By Eric Card
Northwest Asian Weekly
In the third and quite possibly the final installment of the Ip Man series, actor and martial artist Donnie Yen and director Wilson Yip team up once again for “Ip Man 3.” The series is loosely based on Yip Man (played by Donnie Yen), grandmaster of the martial art Wing Chun and teacher of the legendary Hong Kong martial artist Bruce Lee.
While the first two films revolve around the Japanese invasion of Fo Shan and British occupation of Hong Kong, respectively, this film involves an American property mogul named Frank (played by none other than boxer Mike Tyson) trying to forcibly buy up valuable land in Hong Kong. His plans coincidentally involve taking over Yip Man’s son’s school, immediately pulling Yen into action. Two other plot lines are interwoven, including a set of challenges for Yip Man’s family following tragic news and his prominence as the best Wing Chun martial artist being threatened. The cast is rounded out by Zhang Jin, who plays Cheung Tin-Chi, a displaced martial arts expert trying to open his own school to teach Wing Chun, and Lynn Hung, who plays Cheung Wing-shing, Yip Man’s wife.
With this story comes one of the central themes touched on in the series, the role of a grandmaster. Yip Man serves as a teacher of fighting techniques, moral virtues, and discipline, a leader and role model for the community, and a father and husband. Serving one role can sometimes affect and diminish the effectiveness of another. This is especially relevant when focusing on the relationship between Yip Man and his wife, which is one of the bright spots of the film. While the other two films have bigger cultural implications at stake, this film zooms in closer, and takes a more introspective look at Yip Man and his inner conflict in balancing his priorities. Between their chemistry and Jin’s measured and convincing performance, their struggles breathe life into the film.

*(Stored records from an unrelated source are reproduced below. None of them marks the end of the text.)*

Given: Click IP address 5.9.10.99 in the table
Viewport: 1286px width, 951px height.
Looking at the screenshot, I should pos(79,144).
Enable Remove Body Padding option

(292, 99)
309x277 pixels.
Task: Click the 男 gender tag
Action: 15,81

While there’s heart to Ip Man 3, this is certainly not to say that the story is without its flaws. The main culprit is the seeming lack of an overarching plot to anchor the film. These interwoven plot lines serve more like separate episodes forced upon each other, leaving the audience to pick up the pieces and make sense of how they relate and affect one another. At one point, what was thought to be the main storyline seems to resolve and shifts the narrative to something completely different, as these separate occurrences are merely strung together by employing some of the same characters. As a result, the film at times can feel like a collection of martial arts battles, connected by scenarios that ultimately feel disjointed.
Despite all this, if there’s one thing that this film gets right, it’s the fight scenes. From a claustrophobic combat taking place in an elevator and narrow stairway, to showcasing the superiority between boxing and Wing Chun (also explored in Ip Man 2), to martial artists duking it out to see who carries the torch as the face of Wing Chun, this film delivers a wide range of styles and settings. Yuen Woo-Ping is the action choreographer this time around, taking over Sammo Hung’s duties from the first two films. Whereas the earlier films utilize an almost effortless, gravity-defying, and fluid style of fighting, Ip Man 3 takes a more furious and hard-hitting approach. On the surface level, this is a bit ironic as Woo-Ping is well-known as the choreographer of “Crouching Tiger, Hidden Dragon,” which uses a style that allows fighters to glide, soar, and hover. This film only proves his range and skill as the mastermind behind the action.
As hinted earlier, Ip Man 3 breaks away from the tone of its predecessors in the series. The theme of oppression, Chinese identity, and the ever-changing world is not as central in this film. In the earlier installments, Yip Man fights to maintain his traditional ways, culture, and morality through adversity and conflict. However, this film flips that idea and allows him to grow and reconcile with what’s left when all is said and done. One can certainly argue that this film is more character-driven than plot-driven, and as a result, the stakes around the action is not as high. And that’s okay.
But high stakes are what audiences want, it’s what has made prior Ip Man movies successful, and director Wilson Yip understands this. Thus, the stakes are raised, and it feels forced. It feels like plot points were rearranged to build up momentum. Motivations behind characters are at times confusing and contradicting, and seem to be dictated by the film’s attempts to make fight scenes matter more than they actually do. In the end, much like the protagonist, Ip Man 3 attempts to do too many things at once.